Après avoir pris en compte les principaux facteurs sociodémographiques, les chercheurs ont constaté que l'utilisation des réseaux sociaux était significativement associée à une moins bonne santé mentale perçue. À l'inverse, l'usage des e-mails était associé à une perception plus positive du bien-être psychologique. En revanche, aucune association significative n'a été observée avec les messageries instantanées, les appels vocaux ou vidéo en ligne, les sites de rencontre ou encore le partage de contenus sur Internet.

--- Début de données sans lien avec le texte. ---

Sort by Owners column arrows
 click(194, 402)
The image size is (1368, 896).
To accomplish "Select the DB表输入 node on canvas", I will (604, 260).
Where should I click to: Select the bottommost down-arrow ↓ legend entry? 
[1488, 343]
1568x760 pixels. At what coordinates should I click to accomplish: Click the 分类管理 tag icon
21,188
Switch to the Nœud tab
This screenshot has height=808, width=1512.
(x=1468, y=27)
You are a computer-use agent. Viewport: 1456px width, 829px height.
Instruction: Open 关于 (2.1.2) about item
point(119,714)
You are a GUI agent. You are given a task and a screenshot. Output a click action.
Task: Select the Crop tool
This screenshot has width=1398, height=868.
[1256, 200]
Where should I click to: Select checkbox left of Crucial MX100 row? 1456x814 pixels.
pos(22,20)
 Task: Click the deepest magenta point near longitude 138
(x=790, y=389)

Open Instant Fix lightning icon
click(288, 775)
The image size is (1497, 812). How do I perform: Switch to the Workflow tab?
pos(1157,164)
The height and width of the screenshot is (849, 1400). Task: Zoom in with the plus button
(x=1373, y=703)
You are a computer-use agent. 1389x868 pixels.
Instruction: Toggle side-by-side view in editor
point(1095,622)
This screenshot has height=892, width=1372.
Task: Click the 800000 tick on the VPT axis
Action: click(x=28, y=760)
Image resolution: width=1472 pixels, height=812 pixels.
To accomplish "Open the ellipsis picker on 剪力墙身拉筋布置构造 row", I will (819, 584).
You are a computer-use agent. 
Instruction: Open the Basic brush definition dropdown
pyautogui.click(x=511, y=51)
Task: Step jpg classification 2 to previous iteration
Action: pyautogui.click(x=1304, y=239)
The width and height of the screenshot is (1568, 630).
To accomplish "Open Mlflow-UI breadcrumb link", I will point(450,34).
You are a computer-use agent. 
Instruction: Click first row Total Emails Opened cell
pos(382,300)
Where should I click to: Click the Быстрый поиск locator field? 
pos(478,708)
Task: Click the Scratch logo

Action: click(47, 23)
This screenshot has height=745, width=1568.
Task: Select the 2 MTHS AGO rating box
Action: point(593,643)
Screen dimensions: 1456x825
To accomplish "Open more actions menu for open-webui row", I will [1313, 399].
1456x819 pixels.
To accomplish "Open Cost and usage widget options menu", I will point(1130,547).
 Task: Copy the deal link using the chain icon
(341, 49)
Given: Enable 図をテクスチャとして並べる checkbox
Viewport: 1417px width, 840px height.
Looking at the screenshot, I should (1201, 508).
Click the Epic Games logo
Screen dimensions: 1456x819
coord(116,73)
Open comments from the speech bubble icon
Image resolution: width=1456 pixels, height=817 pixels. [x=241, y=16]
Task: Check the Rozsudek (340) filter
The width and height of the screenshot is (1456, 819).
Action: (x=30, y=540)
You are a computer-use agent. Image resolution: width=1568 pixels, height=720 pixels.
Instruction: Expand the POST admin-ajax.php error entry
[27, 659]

Des contenus anxiogènes et des comparaisons sociales
Les chercheurs avancent plusieurs explications possibles à cette association. Les réseaux sociaux exposent davantage à des contenus susceptibles de provoquer de l'anxiété ou du stress, mais aussi aux comparaisons sociales, qui peuvent affecter l'estime de soi et le moral.
Cette étude, qui reste observationnelle et ne démontre pas de lien de causalité, souligne que tous les usages du numérique ne se valent pas. Pour les seniors, la nature des interactions en ligne semble jouer un rôle au moins aussi important que le temps passé sur Internet.
"Comprendre comment les différents outils de communication numérique sont associés aux résultats en matière de santé mentale peut aider à orienter les politiques publiques et les pratiques visant à soutenir le bien-être psychologique des personnes âgées", concluent les auteurs dans un communiqué.